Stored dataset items
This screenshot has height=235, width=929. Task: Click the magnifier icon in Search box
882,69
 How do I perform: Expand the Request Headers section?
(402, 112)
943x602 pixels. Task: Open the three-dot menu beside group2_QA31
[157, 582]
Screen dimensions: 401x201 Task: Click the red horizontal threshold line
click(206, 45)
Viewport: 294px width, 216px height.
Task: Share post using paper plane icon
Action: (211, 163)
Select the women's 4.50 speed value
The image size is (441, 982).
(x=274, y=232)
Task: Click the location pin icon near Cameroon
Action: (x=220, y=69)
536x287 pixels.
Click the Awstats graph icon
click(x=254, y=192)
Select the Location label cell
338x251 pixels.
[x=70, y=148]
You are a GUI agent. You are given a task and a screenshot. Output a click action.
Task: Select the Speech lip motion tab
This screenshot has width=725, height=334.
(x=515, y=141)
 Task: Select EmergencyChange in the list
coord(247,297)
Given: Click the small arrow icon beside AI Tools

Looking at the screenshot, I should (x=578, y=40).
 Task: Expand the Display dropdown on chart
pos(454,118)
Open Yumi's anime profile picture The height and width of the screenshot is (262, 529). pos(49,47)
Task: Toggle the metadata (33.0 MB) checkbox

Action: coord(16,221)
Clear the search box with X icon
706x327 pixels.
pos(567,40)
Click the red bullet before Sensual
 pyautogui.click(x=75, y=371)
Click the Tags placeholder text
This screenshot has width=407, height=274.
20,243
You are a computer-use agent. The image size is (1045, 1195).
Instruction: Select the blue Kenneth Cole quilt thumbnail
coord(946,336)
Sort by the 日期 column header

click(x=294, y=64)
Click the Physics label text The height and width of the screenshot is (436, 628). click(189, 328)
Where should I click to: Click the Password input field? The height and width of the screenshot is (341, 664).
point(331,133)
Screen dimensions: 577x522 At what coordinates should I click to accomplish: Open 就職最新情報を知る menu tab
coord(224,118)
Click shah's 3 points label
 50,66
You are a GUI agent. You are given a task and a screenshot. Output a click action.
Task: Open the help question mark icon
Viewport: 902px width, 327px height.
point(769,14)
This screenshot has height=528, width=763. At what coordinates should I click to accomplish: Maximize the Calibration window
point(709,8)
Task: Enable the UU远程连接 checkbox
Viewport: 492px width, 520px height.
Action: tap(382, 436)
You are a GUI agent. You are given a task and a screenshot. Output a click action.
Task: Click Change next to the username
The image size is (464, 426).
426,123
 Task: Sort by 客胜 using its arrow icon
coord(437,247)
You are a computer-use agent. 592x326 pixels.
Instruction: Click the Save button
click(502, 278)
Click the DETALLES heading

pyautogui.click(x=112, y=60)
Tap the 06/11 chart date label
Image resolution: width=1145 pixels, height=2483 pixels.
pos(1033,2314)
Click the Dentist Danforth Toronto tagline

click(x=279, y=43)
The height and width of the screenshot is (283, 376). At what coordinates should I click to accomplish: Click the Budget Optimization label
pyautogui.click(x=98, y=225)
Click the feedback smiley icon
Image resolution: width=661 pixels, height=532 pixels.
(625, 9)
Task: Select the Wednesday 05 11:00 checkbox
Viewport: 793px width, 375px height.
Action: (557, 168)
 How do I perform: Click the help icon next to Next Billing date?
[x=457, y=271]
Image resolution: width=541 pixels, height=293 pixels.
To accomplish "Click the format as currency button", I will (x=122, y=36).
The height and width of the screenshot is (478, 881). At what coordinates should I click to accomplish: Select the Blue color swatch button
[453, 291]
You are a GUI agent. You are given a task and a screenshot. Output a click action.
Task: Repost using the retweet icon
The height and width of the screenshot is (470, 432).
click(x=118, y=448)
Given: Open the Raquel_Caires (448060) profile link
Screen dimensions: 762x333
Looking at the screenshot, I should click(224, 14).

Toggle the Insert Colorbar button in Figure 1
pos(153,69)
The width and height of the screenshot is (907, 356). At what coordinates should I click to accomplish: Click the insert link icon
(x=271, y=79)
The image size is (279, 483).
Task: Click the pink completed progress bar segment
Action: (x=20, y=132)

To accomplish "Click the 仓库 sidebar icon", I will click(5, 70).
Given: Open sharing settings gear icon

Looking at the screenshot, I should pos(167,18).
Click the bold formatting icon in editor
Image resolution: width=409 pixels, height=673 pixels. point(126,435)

## Goal of the exercise
Look back at the entries above and repeat, unchanged, every line from the line holding "Select the Location label cell" through the line holding "Task: Open the help question mark icon".

## Output
Select the Location label cell
338x251 pixels.
[x=70, y=148]
You are a GUI agent. You are given a task and a screenshot. Output a click action.
Task: Select the Speech lip motion tab
This screenshot has width=725, height=334.
(x=515, y=141)
 Task: Select EmergencyChange in the list
coord(247,297)
Given: Click the small arrow icon beside AI Tools

Looking at the screenshot, I should (x=578, y=40).
 Task: Expand the Display dropdown on chart
pos(454,118)
Open Yumi's anime profile picture The height and width of the screenshot is (262, 529). pos(49,47)
Task: Toggle the metadata (33.0 MB) checkbox

Action: coord(16,221)
Clear the search box with X icon
706x327 pixels.
pos(567,40)
Click the red bullet before Sensual
 pyautogui.click(x=75, y=371)
Click the Tags placeholder text
This screenshot has width=407, height=274.
20,243
You are a computer-use agent. The image size is (1045, 1195).
Instruction: Select the blue Kenneth Cole quilt thumbnail
coord(946,336)
Sort by the 日期 column header

click(x=294, y=64)
Click the Physics label text The height and width of the screenshot is (436, 628). click(189, 328)
Where should I click to: Click the Password input field? The height and width of the screenshot is (341, 664).
point(331,133)
Screen dimensions: 577x522 At what coordinates should I click to accomplish: Open 就職最新情報を知る menu tab
coord(224,118)
Click shah's 3 points label
 50,66
You are a GUI agent. You are given a task and a screenshot. Output a click action.
Task: Open the help question mark icon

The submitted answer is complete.